Spend some time identifying all the files produced in your first script.

If we look inside each subdirectory, we find the following log files:

.command.begin: Metadata related to the beginning of the execution of the process task

.command.err: Error messages (stderr) emitted by the process task

.command.log: Complete log output emitted by the process task

.command.out: Regular output (stdout) by the process task

.command.sh: The command that was run by the process task call

.exitcode: The exit code resulting from the command

As you wrote your results in the standard output, where do you think you will find your greeting message? Are there some files empty for this run? Why?

You may have also noticed that you get some .nextflow.log files with all Nextflow activity since you run the script. These ones accumulate until 10 files. To see the one corresponding to the latest run do a less .nextflow.log. Very useful for debugging as well!

Send the output to a file and save it on an specific folder#

Let’s write the output to a file, we need to define the output in a different way and change the bash code in the code block.

Now in the output gets defined as a file instead of stdout.

The path qualifier allows you to provide input/output files to the process execution context.

output:
    path 'output.txt'

We adapt the code block. Now the greeting message is directed into the file called output.txt.

echo 'Hello World!' > output.txt

Run the pipeline again!

nextflow run hello.nf

Now go and find the output file in the work directory.

Now let’s save the outputfile on an specific folder called results. We will do that by specifying in the directives the results folder using the directive publishDir.
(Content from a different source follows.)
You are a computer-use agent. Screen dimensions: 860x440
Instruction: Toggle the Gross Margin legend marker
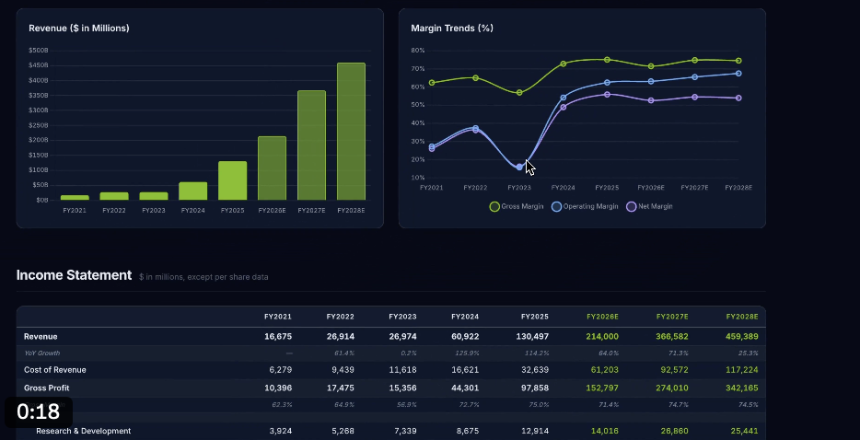pos(494,207)
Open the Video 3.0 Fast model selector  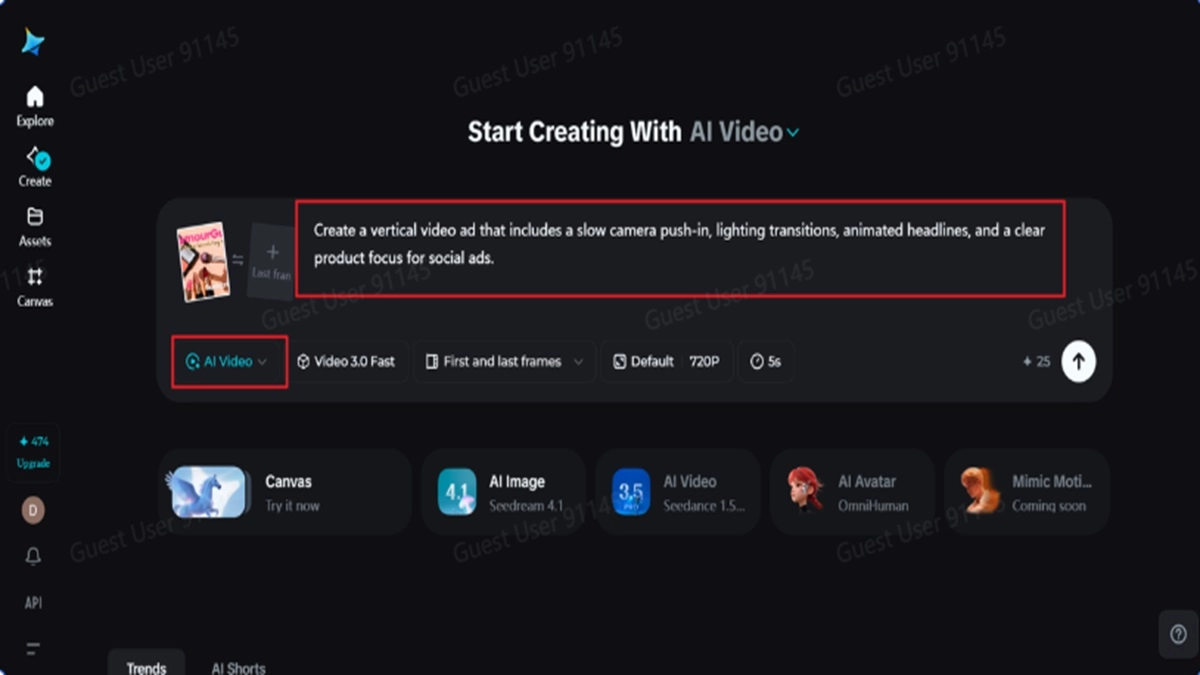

Directives are optional settings that affect the execution of the current process.

process sayHello {

    publishDir 'results', mode: 'copy'

    output:
        path 'output.txt'

Run the pipeline again!

nextflow run hello.nf

Were was the output file saved now? Could you find it anywhere else? Notice the mode: 'copy'. Is your greeting message now in .command.out?

With mode: 'copy' you are telling Nextflow that the reults need to be just a copy of the results saved in the work directory. There are other mode types to modify the publishDir behaviour.

Add in variable inputs using a channel#

Let’s add some more flexibility by using an input variable, so that we can easily change the greeting message.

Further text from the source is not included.